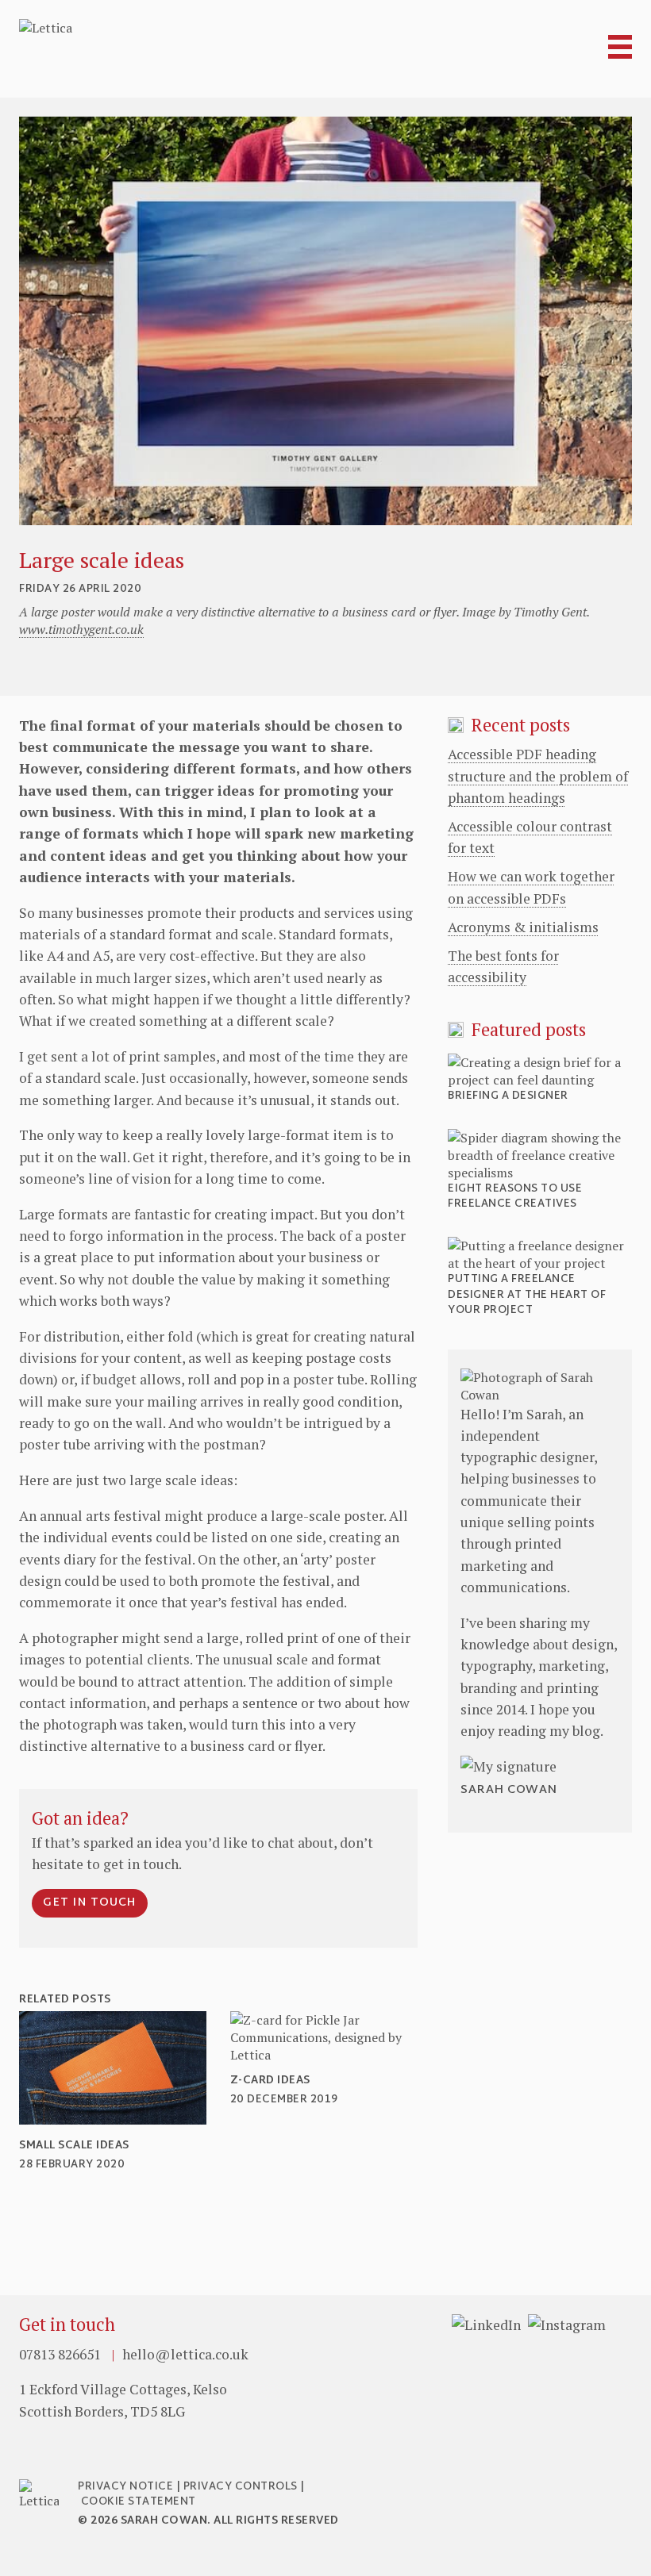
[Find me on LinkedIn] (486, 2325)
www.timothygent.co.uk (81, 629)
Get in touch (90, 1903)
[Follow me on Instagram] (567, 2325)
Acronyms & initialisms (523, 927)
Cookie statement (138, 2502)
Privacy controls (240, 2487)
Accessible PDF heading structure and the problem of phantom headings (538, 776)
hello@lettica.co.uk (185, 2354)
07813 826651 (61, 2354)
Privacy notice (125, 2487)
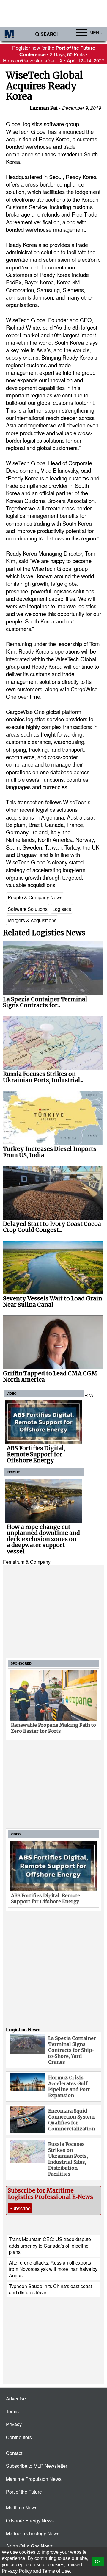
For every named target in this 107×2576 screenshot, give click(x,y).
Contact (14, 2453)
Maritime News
------
Requirement:
No images belong in the copy. Transcribe every record exactly.

Result for this task:
[Find me on LinkedIn] (486, 2325)
www.timothygent.co.uk (81, 629)
Get in touch (90, 1903)
[Follow me on Instagram] (567, 2325)
Acronyms & initialisms (523, 927)
Cookie statement (138, 2502)
Privacy controls (240, 2487)
Accessible PDF heading structure and the problem of phantom headings (538, 776)
hello@lettica.co.uk (185, 2354)
07813 826651 (61, 2354)
Privacy notice (125, 2487)
For every named target in this 107×2576 screenshot, give click(x,y).
Contact (14, 2453)
Maritime News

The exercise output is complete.